Two interesting theories about Elliot Rodger’s heinous last act are making the rounds on the starboard side of the Blogophere this week. First up, at Reason, Brendan O’Neill asks, “Could Therapy Culture Help Explain Elliot Rodger’s Rampage?”
Watch Rodger’s video. The most alarming thing is how cool and well-spoken he is. This is a man used to talking about himself, following years of practice in therapy sessions. Clearly having decided to have a love affair with himself, Rodger terrifyingly declares: “I am the closest thing there is to a living god… Magnificent, glorious, supreme, eminent, divine!”
This isn’t a religious thing. There’s no evidence that Rodger thought he was a messiah, as other nutjobs have. Rather, it’s a therapeutic thing. Therapy culture has created a new army of little gods made fearsomely angry by any perceived insult against their self-esteem. It has generated groups of people who, like something out of the Old Testament, think nothing of squishing things that offend them or hurt their sense of self-worth. It has made a whole new anti-social generation whose desire to protect themselves from emotional harm overrides the older human instinct to engage with other people and be tolerant of their differences. When Rodger says “I am a living god,” he is speaking, not from any kind of wacky religious script, but from the mainstream bible of therapy. The cult of therapy convinces individuals they are gods and that their self-esteem is a gospel that must not be blasphemed against. As the New York Times columnist David Brooks once said of a therapeutic self-help guide to life, death, and life after death, “In this heaven, God and his glory are not the center of attention. It’s all about you.” The self has elbowed aside God; the self is God, as Rodger seems to have realised.

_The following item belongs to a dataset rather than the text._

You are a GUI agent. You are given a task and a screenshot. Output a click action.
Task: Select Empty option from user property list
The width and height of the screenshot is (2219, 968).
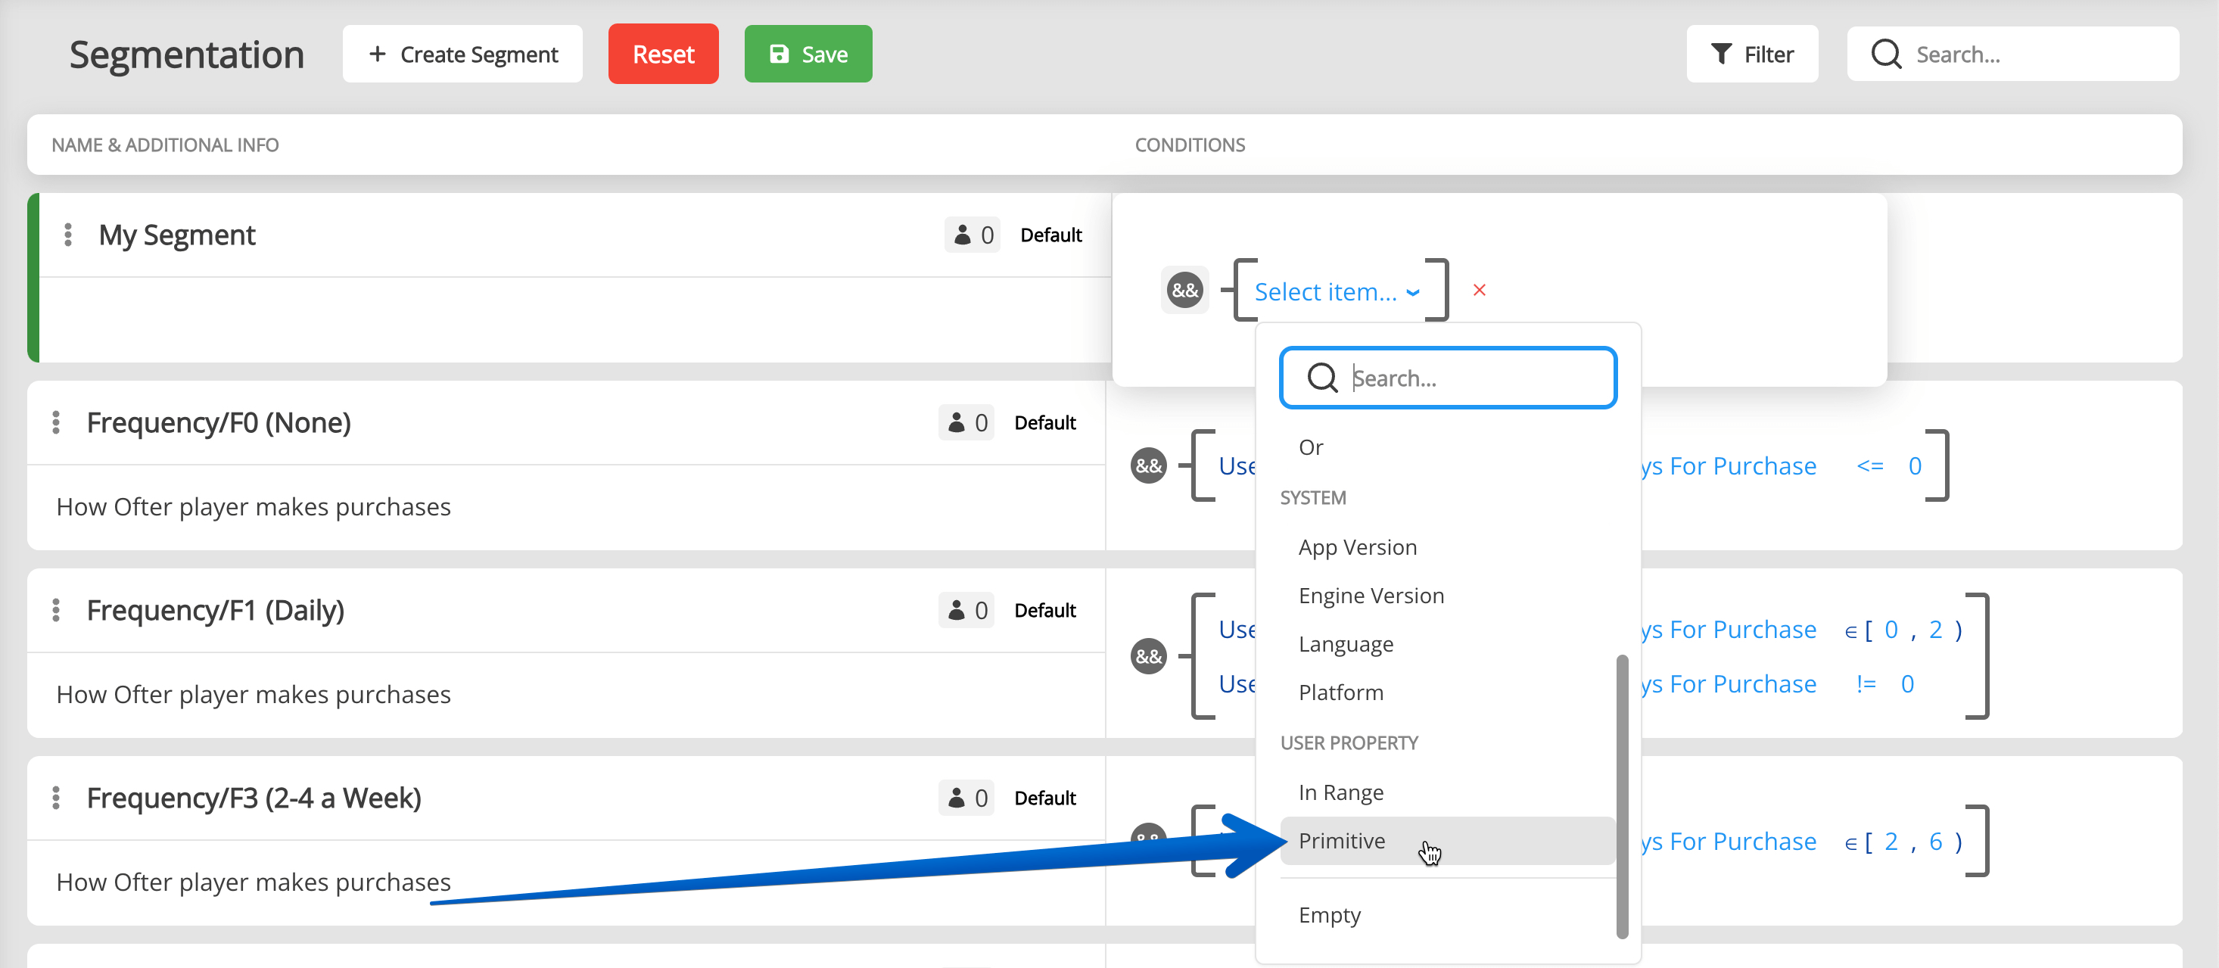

“Perhaps we should see Rodger as a kind of therapeutic terrorist, using murder to gain recognition; his rampage can be seen as a very violent therapy session, a real primal scream in defense of his sacred self-esteem,” O’Neill writes.
While therapy has become all the rage in recent decades, so has the term “performance artist.” Next up, at NRO, Kevin D. Williamson looks at “The Murder Show: Mass killings are an act of theater”:
Elliot Rodger’s family was in relatively difficult financial circumstances, though relatively must be emphasized. His father was the assistant director of The Hunger Games, and the young man was apparently proud of his BMW coupe, but his family’s financial position was modest by Hollywood standards. Through his family, Rodger enjoyed some enviable social connections, but could not achieve the connection he desired, a romantic one. His was an individualism suffered as a burden. In another century, his life might have been given some structure by the church or by his extended family, or simply by the fundamental struggle to feed and shelter himself, which was the organizing principle of the great majority of human lives for millennia. Modernity sets us free, but it does not offer any answer to the question, “Free to do what?”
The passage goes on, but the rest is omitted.